1) China will get ASI and use it to beat everyone else (militarily or economically). In my reply, I argue we shouldn't race China because even if ASI is achieved and China gets it first, there's nothing they can do quickly enough that we wouldn't be able to build ASI second or nuke them if we couldn't catch up and it became clear they went to become a global dictatorship.

2) China will get ASI, it'll go out of control and kill everyone. In that case, I argue even more that we shouldn't race China but instead deescalate and stop the race.

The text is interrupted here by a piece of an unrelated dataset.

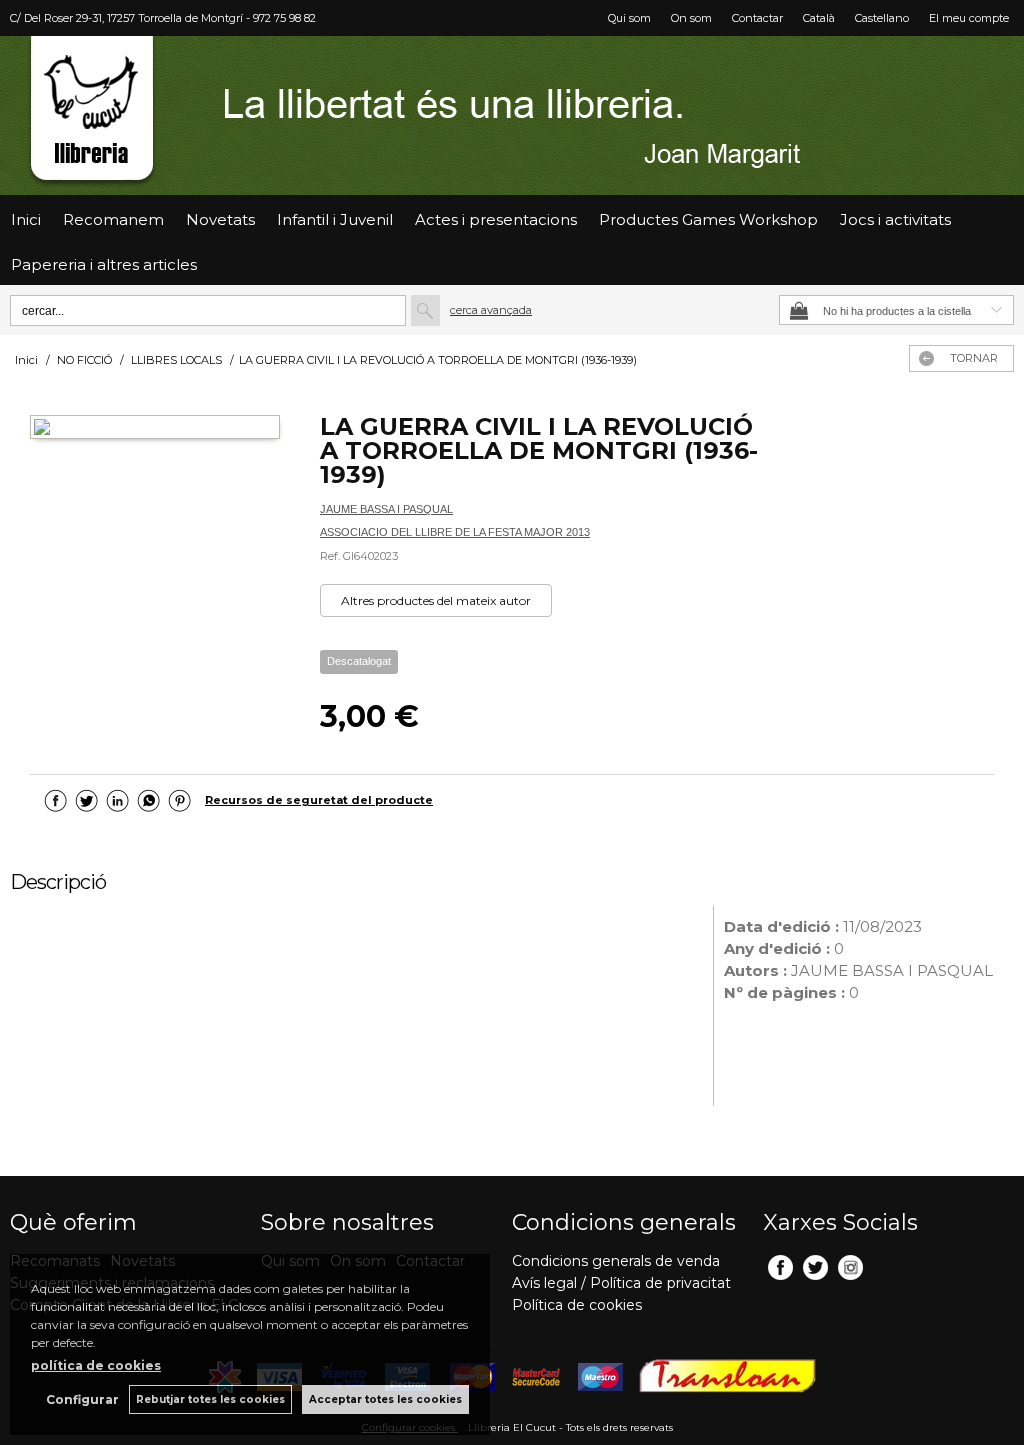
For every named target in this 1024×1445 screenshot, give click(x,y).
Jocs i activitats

BTW even in the second case, it would be very hard for the ASI to kill everyone quickly enough, especially those on nuclear submarines. Computers are much more vulnerable to EMPs than humans so a (series of) nuclear explosion(s) like Starfish Prime could be used to destroy all of most of its computers and give humans a fighting chance.

martin-t · 17h ago
ASI doesn't change physics.

Perun has a very good explanation why defending against nukes is impossible to do economically compared to just having more nukes and mutually assured destruction: https://www.youtube.com/watch?v=CpFhNXecrb4

fragmede · 17h ago
Who said anything about economically?
martin-t · 14h ago
Any potential ASI would still be limited by raw resources and even if you assume all work would be done by robots, somebody would still have to build those robots first. Such a ramp up in production would give everyone else time to build their own ASIs or strike first.